Fibromialgia

Por Dra. Maria Angela do Amaral Gurgel Vianna

Esta é a típica frase inicial da consulta.

 

Há quanto tempo você tem esse sintoma? E essa dor, onde dói exatamente?

 

A resposta do paciente é, invariavelmente, a descrição de um sofrimento que perdura (1) no mínimo há 3 meses, (2) por sono não reparador e (3) por uma dor generalizada, sem lugar fixo, que muda de lugar, e que pode piorar ao toque. Seguem-se queixas vagas de formigamento, queimação e outros sintomas aparentemente não relacionados à dor.
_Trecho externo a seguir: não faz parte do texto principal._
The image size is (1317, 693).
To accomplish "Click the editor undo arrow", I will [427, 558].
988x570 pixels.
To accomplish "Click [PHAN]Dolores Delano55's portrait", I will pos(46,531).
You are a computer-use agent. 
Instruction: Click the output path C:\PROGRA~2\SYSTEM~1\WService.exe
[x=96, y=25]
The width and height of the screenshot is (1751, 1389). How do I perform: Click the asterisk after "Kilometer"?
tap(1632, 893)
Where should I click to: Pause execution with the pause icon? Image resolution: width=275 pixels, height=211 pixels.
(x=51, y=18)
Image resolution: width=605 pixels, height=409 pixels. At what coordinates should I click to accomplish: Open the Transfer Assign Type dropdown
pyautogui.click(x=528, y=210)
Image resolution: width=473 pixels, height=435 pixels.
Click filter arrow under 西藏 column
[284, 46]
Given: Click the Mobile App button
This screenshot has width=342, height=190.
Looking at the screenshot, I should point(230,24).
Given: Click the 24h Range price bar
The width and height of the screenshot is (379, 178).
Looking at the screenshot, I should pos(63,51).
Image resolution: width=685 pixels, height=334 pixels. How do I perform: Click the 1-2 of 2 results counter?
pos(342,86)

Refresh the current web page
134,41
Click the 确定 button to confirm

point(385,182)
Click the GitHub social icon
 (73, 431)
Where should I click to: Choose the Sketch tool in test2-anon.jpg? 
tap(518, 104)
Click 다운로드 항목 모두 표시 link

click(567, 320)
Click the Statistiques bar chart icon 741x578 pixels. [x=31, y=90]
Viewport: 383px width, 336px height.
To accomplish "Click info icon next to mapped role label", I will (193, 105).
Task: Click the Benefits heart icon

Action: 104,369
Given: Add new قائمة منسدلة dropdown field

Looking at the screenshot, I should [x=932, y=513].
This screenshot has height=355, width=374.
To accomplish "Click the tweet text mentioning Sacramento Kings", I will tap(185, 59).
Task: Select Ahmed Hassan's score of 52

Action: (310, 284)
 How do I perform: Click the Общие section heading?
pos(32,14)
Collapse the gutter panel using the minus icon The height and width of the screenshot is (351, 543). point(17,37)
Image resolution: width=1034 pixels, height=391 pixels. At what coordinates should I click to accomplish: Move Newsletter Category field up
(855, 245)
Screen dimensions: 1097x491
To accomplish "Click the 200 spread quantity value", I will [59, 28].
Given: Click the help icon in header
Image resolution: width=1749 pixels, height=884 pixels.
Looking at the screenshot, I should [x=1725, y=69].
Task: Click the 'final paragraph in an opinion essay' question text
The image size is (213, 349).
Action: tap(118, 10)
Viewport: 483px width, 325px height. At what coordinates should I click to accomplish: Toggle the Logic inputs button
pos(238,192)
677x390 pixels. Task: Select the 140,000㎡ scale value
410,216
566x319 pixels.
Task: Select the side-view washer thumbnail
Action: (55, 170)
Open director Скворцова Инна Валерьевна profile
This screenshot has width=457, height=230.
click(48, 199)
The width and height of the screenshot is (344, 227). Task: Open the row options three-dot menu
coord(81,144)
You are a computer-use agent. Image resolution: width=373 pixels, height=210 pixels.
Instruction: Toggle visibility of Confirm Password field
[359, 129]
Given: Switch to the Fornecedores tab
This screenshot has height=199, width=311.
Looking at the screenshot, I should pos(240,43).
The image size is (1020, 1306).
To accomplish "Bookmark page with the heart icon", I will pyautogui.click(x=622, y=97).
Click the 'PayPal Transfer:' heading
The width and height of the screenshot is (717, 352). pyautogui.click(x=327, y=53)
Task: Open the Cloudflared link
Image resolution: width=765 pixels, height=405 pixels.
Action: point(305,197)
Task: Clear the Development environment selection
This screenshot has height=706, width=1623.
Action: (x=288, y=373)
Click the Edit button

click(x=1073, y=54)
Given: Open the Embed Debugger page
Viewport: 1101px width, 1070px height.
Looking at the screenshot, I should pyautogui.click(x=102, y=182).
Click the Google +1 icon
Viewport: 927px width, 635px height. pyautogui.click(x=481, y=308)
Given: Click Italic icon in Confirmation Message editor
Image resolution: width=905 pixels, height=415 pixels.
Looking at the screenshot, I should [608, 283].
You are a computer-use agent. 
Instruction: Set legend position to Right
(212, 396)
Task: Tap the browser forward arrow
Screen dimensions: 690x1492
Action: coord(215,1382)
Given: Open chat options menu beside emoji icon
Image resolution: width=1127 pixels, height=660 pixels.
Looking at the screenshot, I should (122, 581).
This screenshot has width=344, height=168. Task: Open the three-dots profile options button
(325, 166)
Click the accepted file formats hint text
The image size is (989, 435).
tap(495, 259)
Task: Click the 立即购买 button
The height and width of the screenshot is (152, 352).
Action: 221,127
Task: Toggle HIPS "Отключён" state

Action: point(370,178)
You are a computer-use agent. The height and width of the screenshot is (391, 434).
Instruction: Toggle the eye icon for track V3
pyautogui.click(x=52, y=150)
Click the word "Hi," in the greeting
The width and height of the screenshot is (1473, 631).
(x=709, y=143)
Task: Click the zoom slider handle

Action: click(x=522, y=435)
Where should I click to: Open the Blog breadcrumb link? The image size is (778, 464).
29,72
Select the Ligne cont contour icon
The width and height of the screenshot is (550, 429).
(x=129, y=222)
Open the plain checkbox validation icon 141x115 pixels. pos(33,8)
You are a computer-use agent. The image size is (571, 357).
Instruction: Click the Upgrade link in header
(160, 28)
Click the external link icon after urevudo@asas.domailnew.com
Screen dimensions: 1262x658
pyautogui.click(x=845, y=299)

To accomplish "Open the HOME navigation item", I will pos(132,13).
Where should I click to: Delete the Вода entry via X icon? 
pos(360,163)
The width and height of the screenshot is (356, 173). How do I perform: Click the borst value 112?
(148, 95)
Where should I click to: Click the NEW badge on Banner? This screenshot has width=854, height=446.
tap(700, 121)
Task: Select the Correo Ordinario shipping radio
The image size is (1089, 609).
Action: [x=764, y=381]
Inúmeros exames normais e uma lista de tratamentos sem sucesso completam a frustração.

Até pouco tempo atrás, o paciente habitualmente percorria uma lista interminável de médicos generalistas e especialistas até que pudesse ser diagnosticado com fibromialgia. Este cenário , porém, está mudando. A educação científica da equipe de saúde (médicos, enfermeiros, fisioterapeutas, educadores físicos, entre outros) têm conseguido que o diagnóstico não tarde e a abordagem de tratamento melhorou muito na última década. Mas a educação do paciente sobre este quadro é de fundamental importância, já que ele deverá ter um papel ativo para o sucesso do tratamento.

Então, o que é fibromialgia?

Fibromialgia é uma doença reumatológica, uma síndrome dolorosa de causa desconhecida, caracterizada por dor há mais de 3 meses. Nenhum exame de sangue ou de imagem vai revelar a fibromialgia – que deverá ser diagnosticada por exame clínico – mas eles são importantes para descartar doenças com sintomas semelhantes, como hipotireoidismo, artrite reumatóide, doença inflamatória intestinal, lúpus, polimialgia reumática, infecções e tantas outras.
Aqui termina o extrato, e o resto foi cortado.